Seconde parenthèse : si on n’apprend plus l’histoire nationale aux petits Français, c’est parce qu’on a tout intérêt à ce qu’ils ne la connaissent plus. À l’époque de « Nos ancêtres les Gaulois », de « Bayard sans peur et sans reproche » et de l’héroïque petit Bara, il ne serait venu à l’idée de personne de siffler la Marseillaise ou de se torcher dans le drapeau français : les historiens qui ont participé à la mascarade des nouveaux programmes d’hier et d’aujourd’hui, et ont accepté que l’on ne fasse plus d’Histoire en Terminale S, portent une très lourde responsabilité dont il faudra bien qu’un jour ils rendent compte — on ne peut pas être collabo impunément.

(Bon, d’accord, j’envoie le bouchon un peu loin — en fait, je m’amuse à faire du sur-Zemmour — mais quand on en est à être parodié, c’est que l’on a un style, contrairement à 98% des historiens contemporains, qui se réfugient derrière leurs archives pour écrire plat).

Il est toujours significatif, dans un livre d’Histoire (et celui-ci en est un, et des plus remarquables) de souligner quelles sont les références de l’auteur. Eh bien, en vérité je vous le dis, un homme qui cite Retz, Stendhal et (maintes fois) Michelet ne peut être tout à fait mauvais. Zemmour est un homme de culture.
Il est aussi un homme de réflexion. L’analyse qu’il livre, in fine, des effets à venir de la natalité française en exaspérera plus d’un, mais j’attends de pied ferme (et lui aussi, sans doute) qu’un démographe compétent vienne l’infirmer — parce que les faits sont têtus, et que ce livre parle des faits, les plus spectaculaires (Waterloo ou lez Traité de Versailles) comme les plus ténus — le diable est dans les détails, rappelle avec raison l’auteur.

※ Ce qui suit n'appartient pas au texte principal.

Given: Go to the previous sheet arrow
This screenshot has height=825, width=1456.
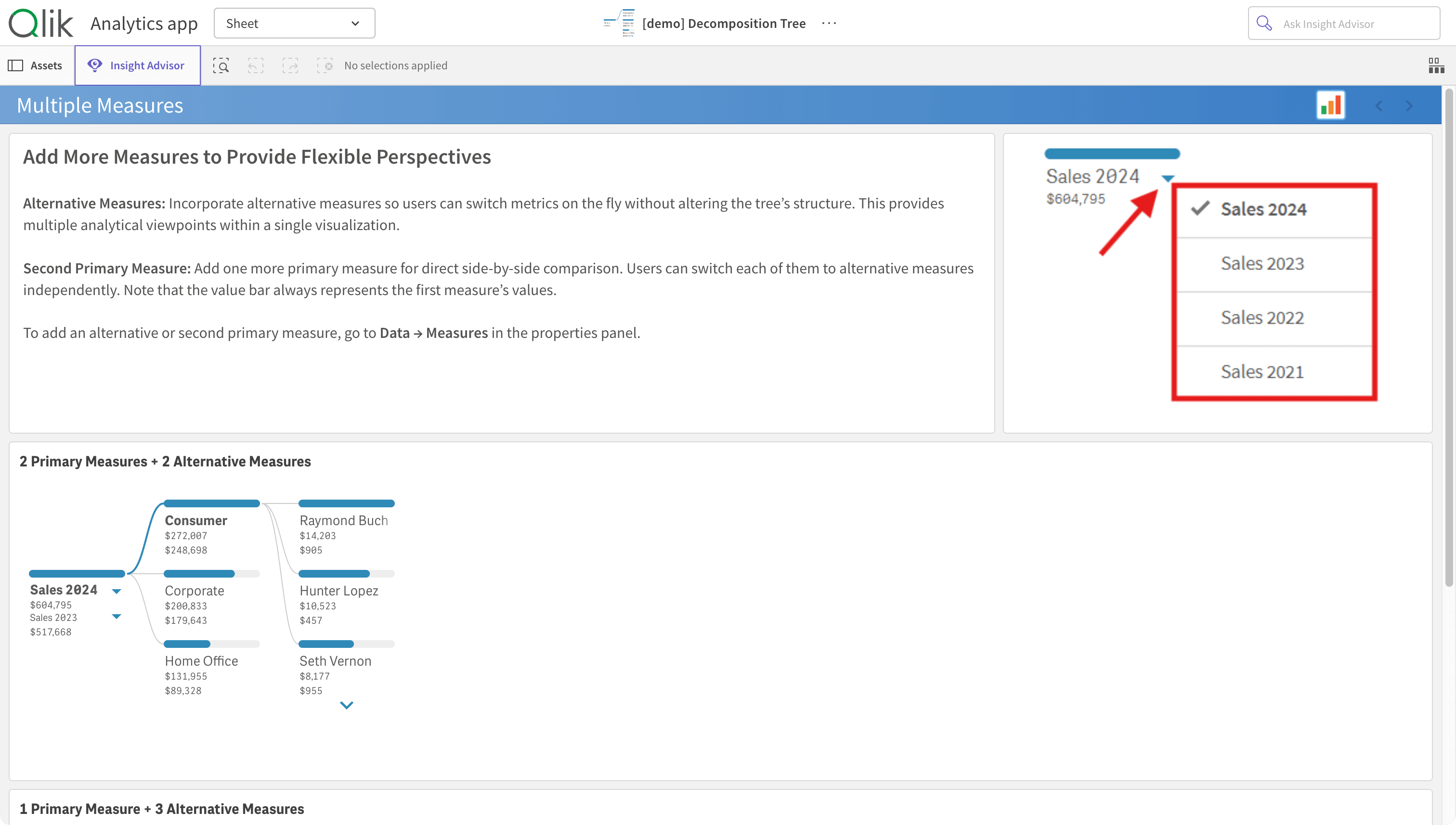Looking at the screenshot, I should pyautogui.click(x=1379, y=106).
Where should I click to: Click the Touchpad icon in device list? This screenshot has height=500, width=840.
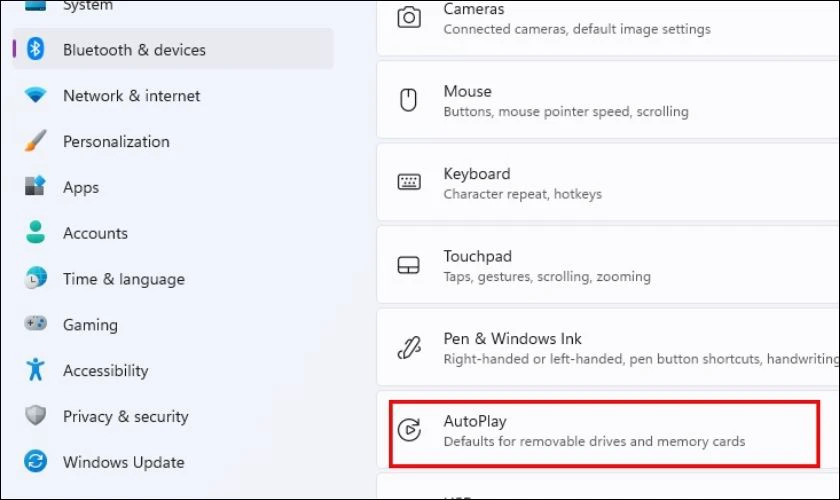(409, 266)
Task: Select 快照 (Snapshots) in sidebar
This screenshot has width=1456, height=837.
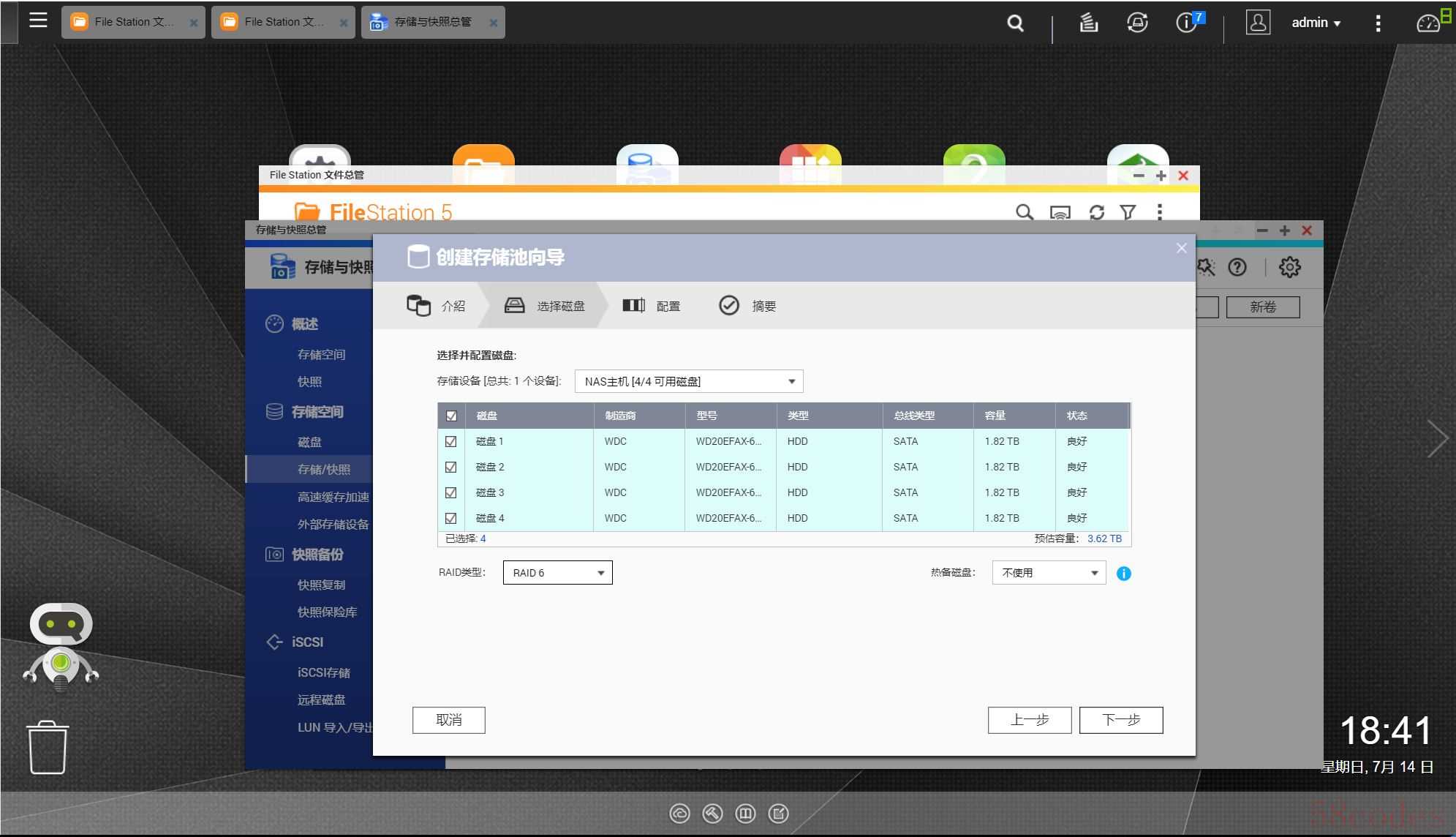Action: [309, 381]
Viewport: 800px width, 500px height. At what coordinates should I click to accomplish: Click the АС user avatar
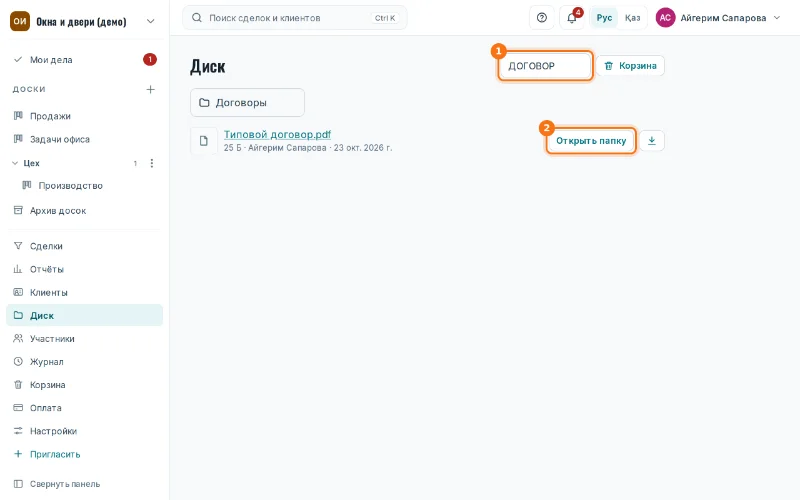(x=665, y=18)
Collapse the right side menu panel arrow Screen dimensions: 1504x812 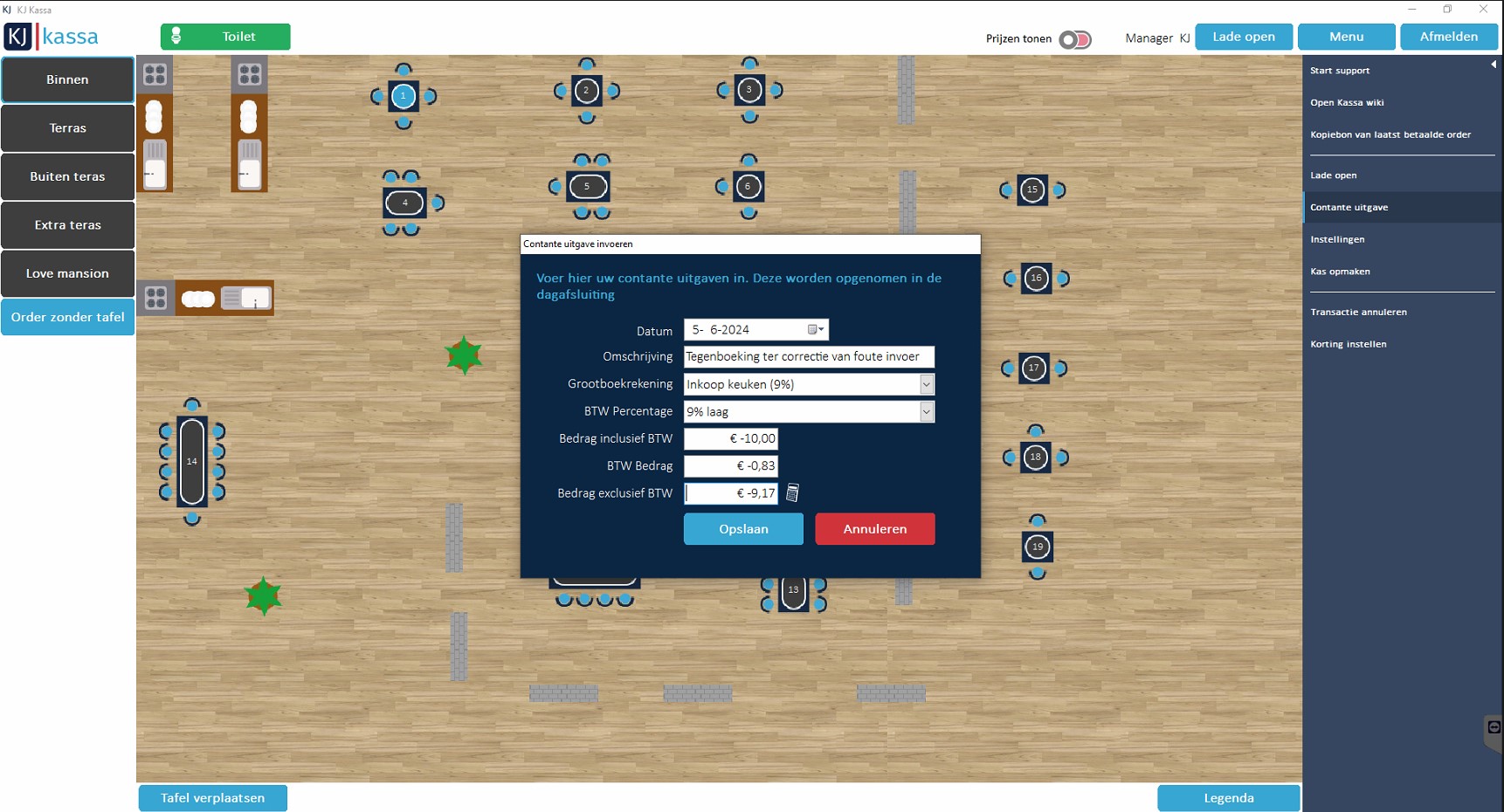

Au total, un ouvrage indispensable pour savoir pourquoi, et à quelle sauce, nous sommes en train d’être mangés — à moins qu’un vrai sursaut fasse lâcher prise aux gloutons internationaux qui nous dévorent, avec le consentement béat de nos élites (heu… Alain Minc fait-il partie de l’élite ? Non, bien sûr…).

 

Plus léger, et encore plus drôle : le Retour du Général, de Benoît Duteurtre. Je n’avais pas ri d’aussi bon cœur depuis longtemps.
Curieusement, Zemmour et lui se rejoignent sur bien des points, dans la dénonciation de tout ce qui, en ce moment, nous ramène à zéro, sous prétexte de faire notre bonheur — un bonheur stéréotypé, mécanique, fait d’interdictions, de « recommandations » et de renonciations. Mais c’est dans l’air du temps : nous sommes encore quelques-uns à nous insurger contre la malbouffe (le roman part d’une protestation contre l’interdiction bruxelloise d’utiliser de la vraie mayonnaise dans les bistrots), les plaisirs calibrés par les fonctionnaires européens, la disparition de la France du vin derrière une Europe de la bière — et, là aussi, l’américanisation d’une jeunesse droguée par des médias qui s’alimentent chez McDo et KFC. Quelques-uns — mais pour combien de temps ?

Sur ce, De Gaulle revient… Si, si ! Le vrai, l’unique. « Mongénéral » en chair et en os. Encore au bras de Tante Yvonne. Et chasse le petit Nicolas, avant d’entonner (cela va bien à Duteurtre, qui partage depuis toujours ses activités entre littérature et musique) l’air de la résurrection — à tous les sens du terme.

Comme c’est un roman, je n’en dirai pas plus. Courez l’acheter — c’est aussi chez Fayard.